Remember, this really all depends on your financial situation. At first, drafting a living trust will likely cost more than drafting a will as it is a more complex legal document. Moreover, you must also transfer your assets such as bank accounts, stocks, bonds, and certificates to the trust through separate paperwork; simply writing up a living trust does not actually "fund the trust."
While a Last Will and Testament will cost less to draft, a Revocable Living Trust can save your estate money at the time of your death as the distribution of assets in the trust will not go through probate.
As far as savings of income and estate taxes, there is often no substantial difference between living trusts and wills, although living trusts may provide savings for married couples in the form of joint living trusts.

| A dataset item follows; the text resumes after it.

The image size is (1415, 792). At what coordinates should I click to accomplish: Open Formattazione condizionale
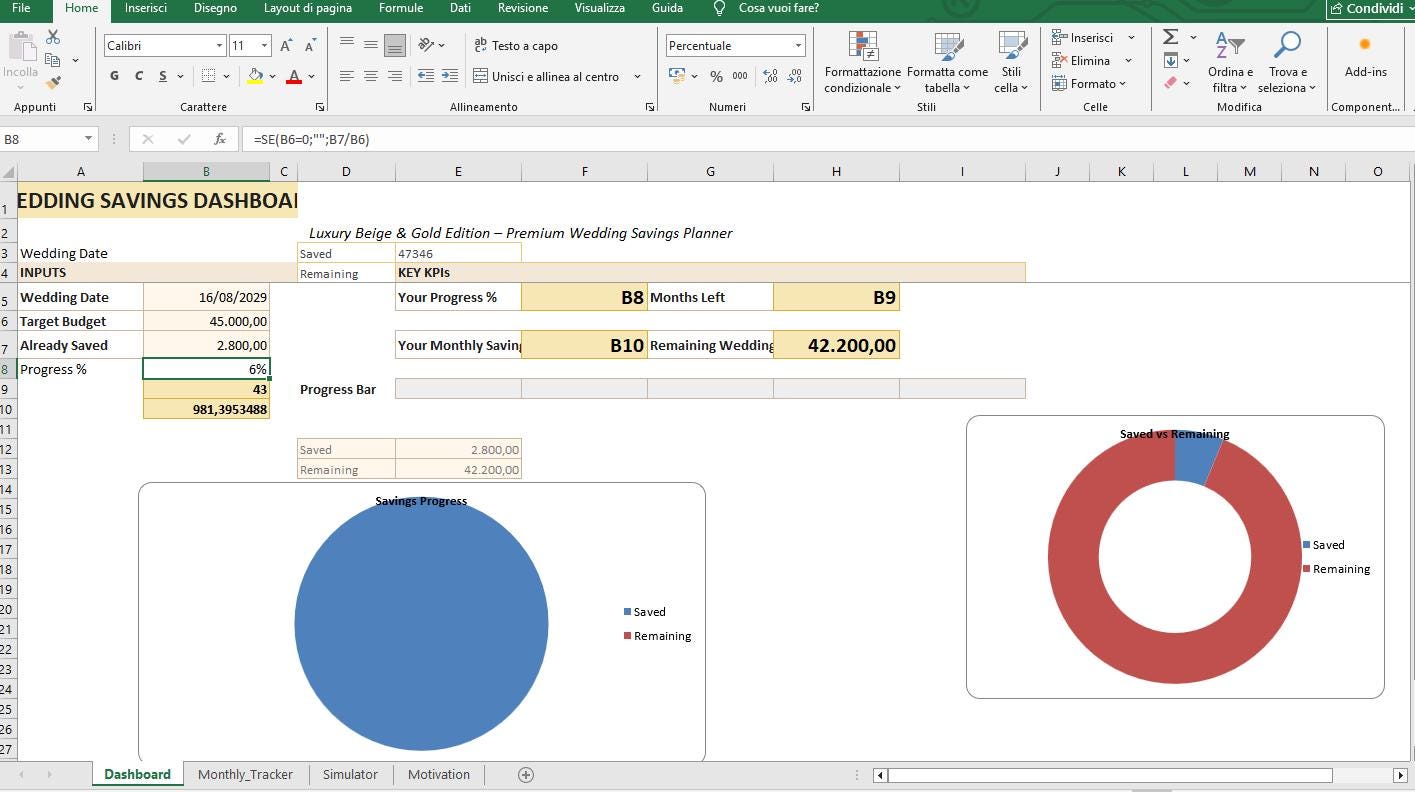(862, 63)
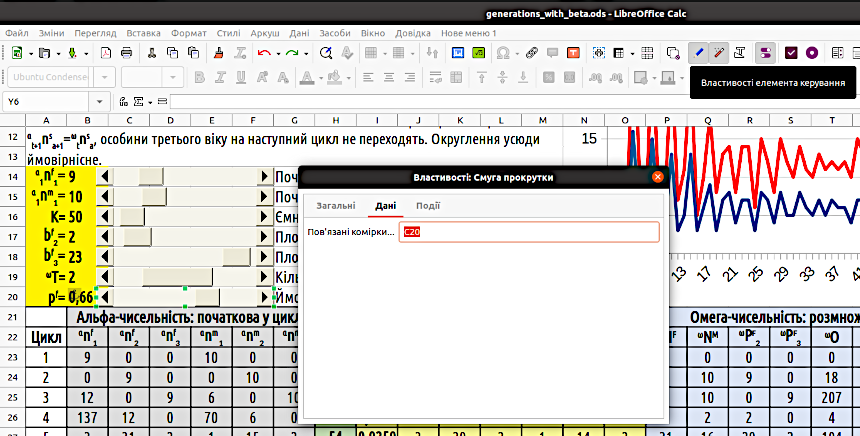Viewport: 860px width, 436px height.
Task: Open the Формат menu
Action: (188, 33)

A Revocable Living Trust is written so that your trustee can automatically take care of your affairs if you become ill or incapacitated. On the other hand, if you simply have a will without a durable power of attorney, the court will appoint someone to oversee your financial affairs who will have to report to the court for approval of expenses, sales of property, etc. If you draw up a durable power of attorney, including one for health care decisions, you can avoid a court-appointed conservator for your affairs.
With a Revocable Living Trust, however, your handpicked trustee can manage your affairs without court intervention, and since the trust is revocable, if you dispute your incapacity, you can retain control yourself.
A significant difference between a Last Will and Testament and a Revocable Living Trust is the privacy offered with a trust. A Revocable Living Trust is not made public, and upon your death, the estate will be distributed in private.
Q: Do I have to transfer all my assets to a Revocable Living Trust?
No, you can transfer all or part of yours assets into the Revocable Living Trust. However, certain assets with beneficiary designations such as a life insurance policy or annuity payable directly to a named beneficiary do not have to be transferred into the Revocable Living Trust. Other assets such as IRAs, Keoghs, 401(k) accounts and most other retirement accounts transfer automatically to the persons named as beneficiaries without the need for probate.
Death account (POD for short) or an "in trust for" account (a "Totten Trust") with a named beneficiary do not have to be transferred into the Revocable Living Trust.
It is important, however, to seek the counsel of an experienced estate planning attorney who can advise on and assist with transferring necessary assets to your trust.
Q: Can the bank accelerate my mortgage if I transfer my deed into my Revocable Living Trust?
Maybe. The Garn–St. Germain Depository Institutions Act of 1982 prohibits financial institutions from calling or accelerating your loan when you transfer property to your Revocable Living Trust as long as you continue to live in that home. The only exception to the Act, is that federal laws do not provide for such protection for residential real estate with more than five dwelling units.